Le come-back sur les scènes consacrées à l’art lyrique est assez fulgurant même si les difficultés de la mise en scène peuvent faire hésiter et retarder les projets. Ce retour rappelle l’époque glorieuse où, au lendemain de sa double création, à Cologne et à Hambourg (là, le triomphe est indescriptible !) le 4 décembre 1920, l’ouvrage était parti à Vienne et à New-York. Pour Paris, il faudra attendre 1982, à la Maison de la Radio, et encore en version concert. L’heure de la réparation teintée de revanche a sonné, d’aucuns louant à la fois la force théâtrale et les beautés musicales de cet ouvrage lyrique digne des plus grands du XXè siècle.
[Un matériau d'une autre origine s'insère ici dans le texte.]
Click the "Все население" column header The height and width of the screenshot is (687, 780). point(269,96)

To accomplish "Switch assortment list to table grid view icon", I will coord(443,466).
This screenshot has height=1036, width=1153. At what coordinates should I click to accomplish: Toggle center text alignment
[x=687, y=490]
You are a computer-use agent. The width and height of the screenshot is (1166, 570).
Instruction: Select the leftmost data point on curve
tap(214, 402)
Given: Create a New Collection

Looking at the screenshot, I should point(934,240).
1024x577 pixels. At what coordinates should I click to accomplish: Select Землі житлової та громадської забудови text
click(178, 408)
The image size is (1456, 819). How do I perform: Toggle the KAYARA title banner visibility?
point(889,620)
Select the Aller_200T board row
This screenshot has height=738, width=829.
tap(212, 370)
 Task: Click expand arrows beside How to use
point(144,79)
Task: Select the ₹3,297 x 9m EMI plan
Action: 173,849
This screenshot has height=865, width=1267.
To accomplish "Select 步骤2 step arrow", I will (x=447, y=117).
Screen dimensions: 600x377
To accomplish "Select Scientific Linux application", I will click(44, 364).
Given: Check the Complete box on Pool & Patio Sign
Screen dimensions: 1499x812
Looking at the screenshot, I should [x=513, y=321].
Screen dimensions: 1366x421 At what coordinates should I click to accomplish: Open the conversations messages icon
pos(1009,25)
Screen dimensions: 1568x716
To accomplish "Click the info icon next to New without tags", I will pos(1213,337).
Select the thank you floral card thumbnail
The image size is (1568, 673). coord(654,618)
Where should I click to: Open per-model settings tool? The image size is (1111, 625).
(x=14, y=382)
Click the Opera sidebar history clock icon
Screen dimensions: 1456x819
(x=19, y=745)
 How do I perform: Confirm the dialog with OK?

Dès la création à Vienne début 1921, après Violanta écrit à 16 ans et donné sur scène, une certaine Elsa Bienenfeld écrit : « Die tote Stadt affirme la maîtrise de l’âge adulte…Depuis que l’on écrit de la musique pour le théâtre, jamais compositeur n’avait accompli autant à un aussi jeune âge… Une tempête juvénile souffle sur nous…Qui peut dire où ce jeune démon, ce glorieux artiste et ce musicien original va maintenant nous conduire ?… » Au milieu des années 1920, en Allemagne et en Autriche, Korngold est le compositeur germanique le plus souvent représenté, après Richard Strauss. Quand on sait qu’il sera obligé de quitter Hambourg en 1934 pour les Etats-Unis en exil forcé, quel étrange destin que celui de ce surdoué, adulé dans sa Vienne d’adoption et devenu outre-Atlantique, musicien de tant de films (17) à Hollywood, de 1935 à 1946, comme Les Aventures de Robin des Bois de Michael Curtiz, ou du même metteur en scène, The Sea Wolf / Le vaisseau fantôme.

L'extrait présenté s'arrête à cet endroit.